* **WORK REQUIRED**
Find the word "Given" below. Copy each line that has it.

[Items listed in a dataset]
──────────────────────────────

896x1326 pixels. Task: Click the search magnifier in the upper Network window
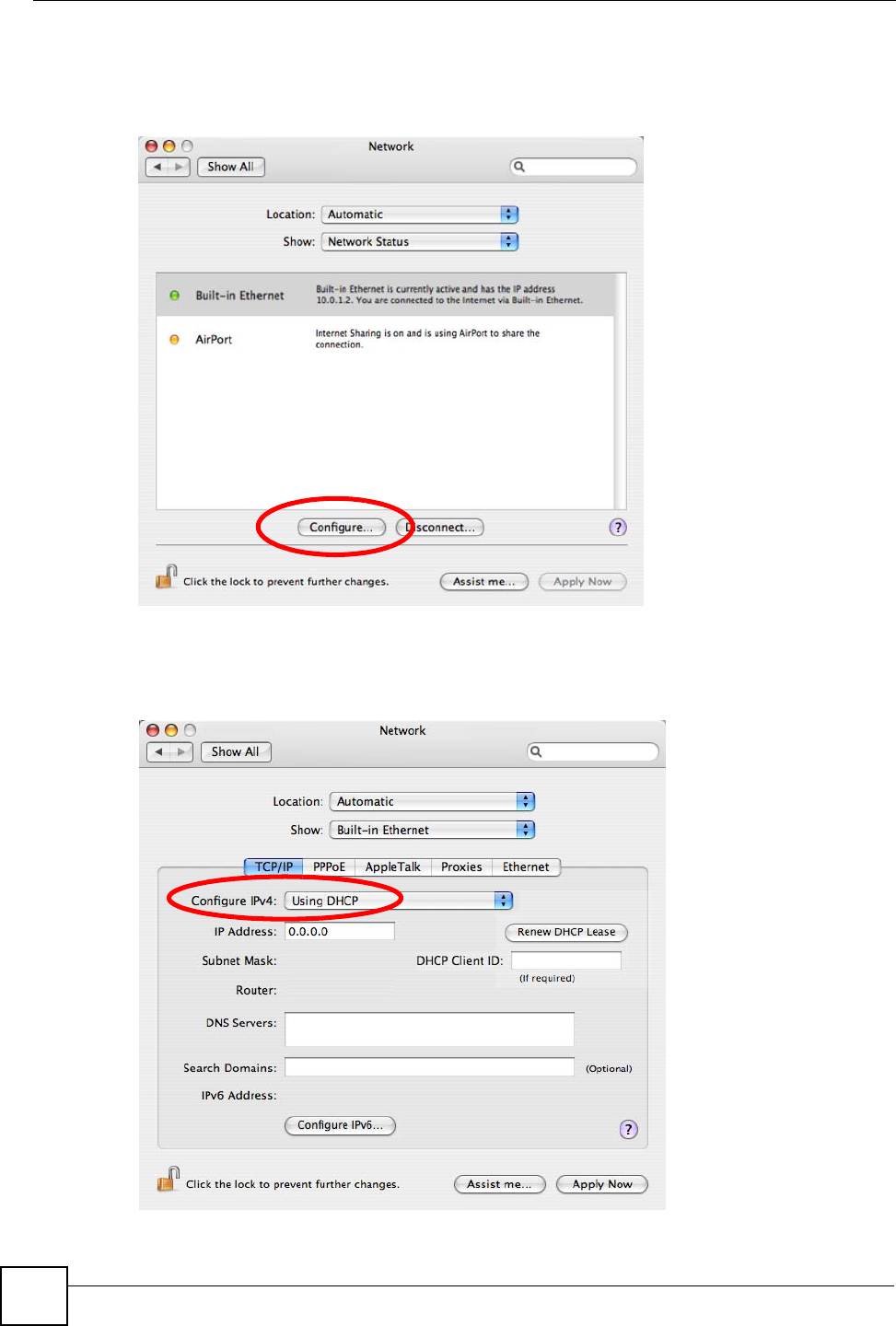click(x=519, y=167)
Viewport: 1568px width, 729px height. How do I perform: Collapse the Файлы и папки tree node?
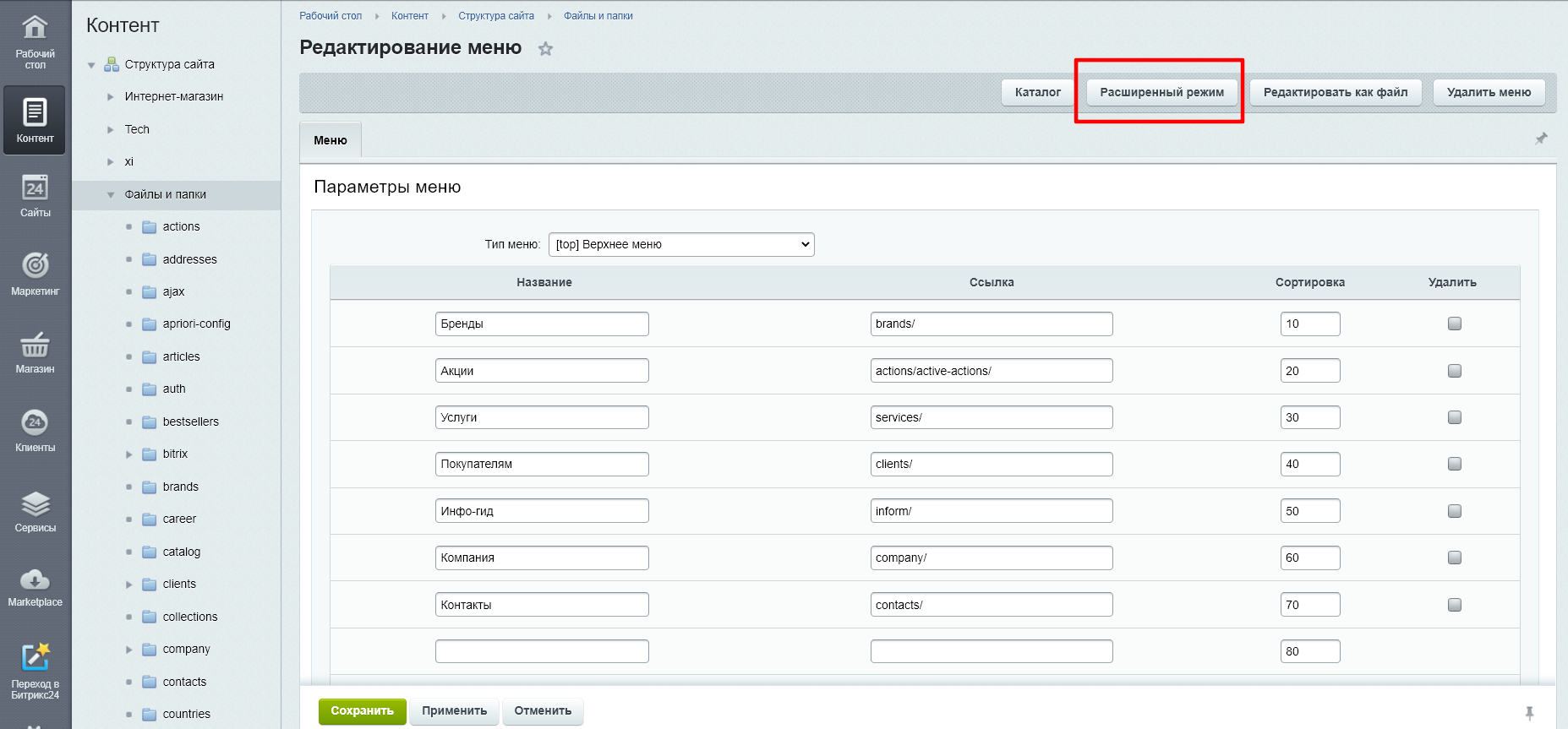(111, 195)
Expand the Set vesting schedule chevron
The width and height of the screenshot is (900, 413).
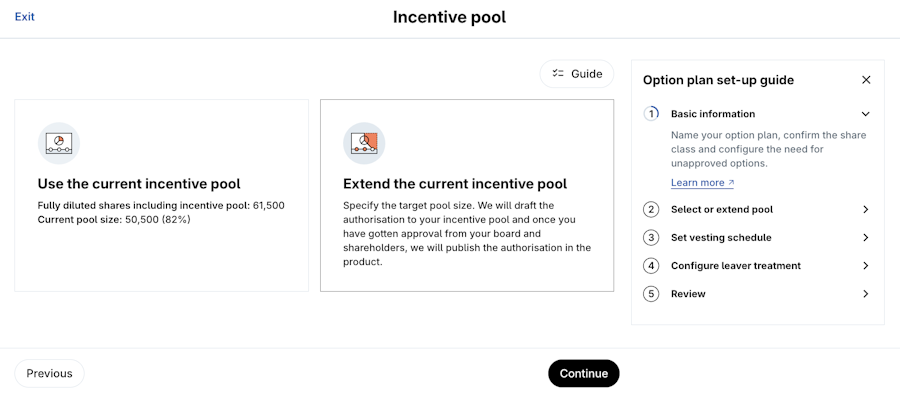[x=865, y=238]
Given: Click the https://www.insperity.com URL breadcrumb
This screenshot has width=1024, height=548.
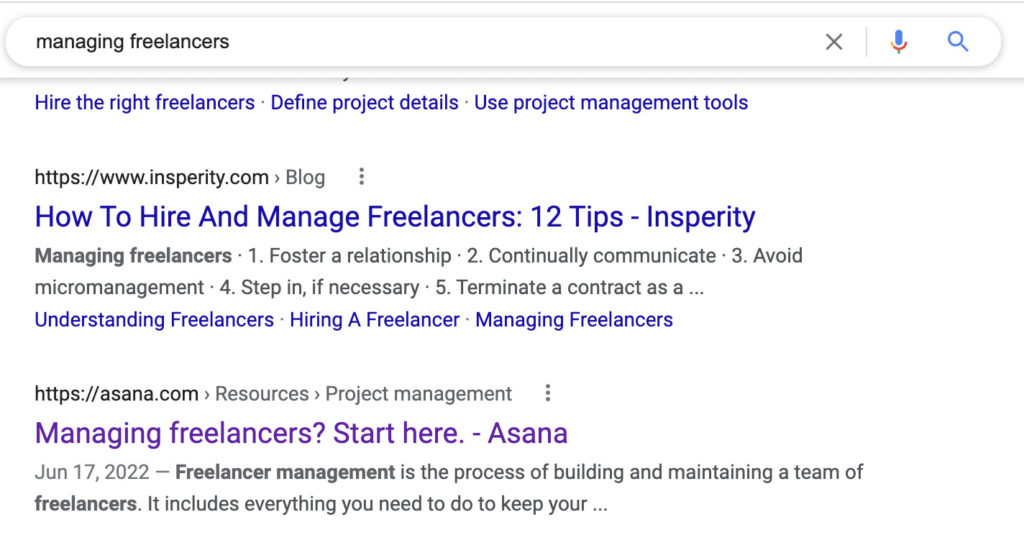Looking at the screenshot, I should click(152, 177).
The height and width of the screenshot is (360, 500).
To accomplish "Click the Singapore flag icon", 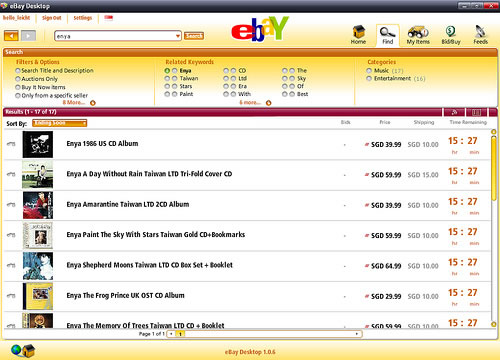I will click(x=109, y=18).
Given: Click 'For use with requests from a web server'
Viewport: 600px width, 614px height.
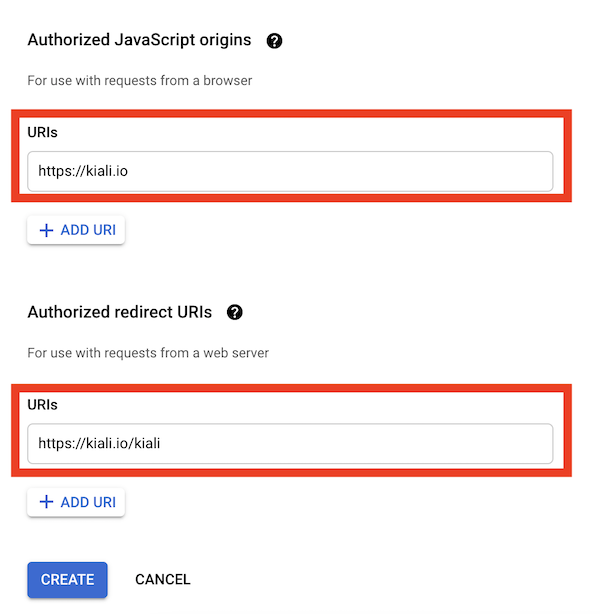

──────────────────────────────

* **WRITTEN RESPONSE**
Given: Click the https://www.insperity.com URL breadcrumb
Given: Click 'For use with requests from a web server'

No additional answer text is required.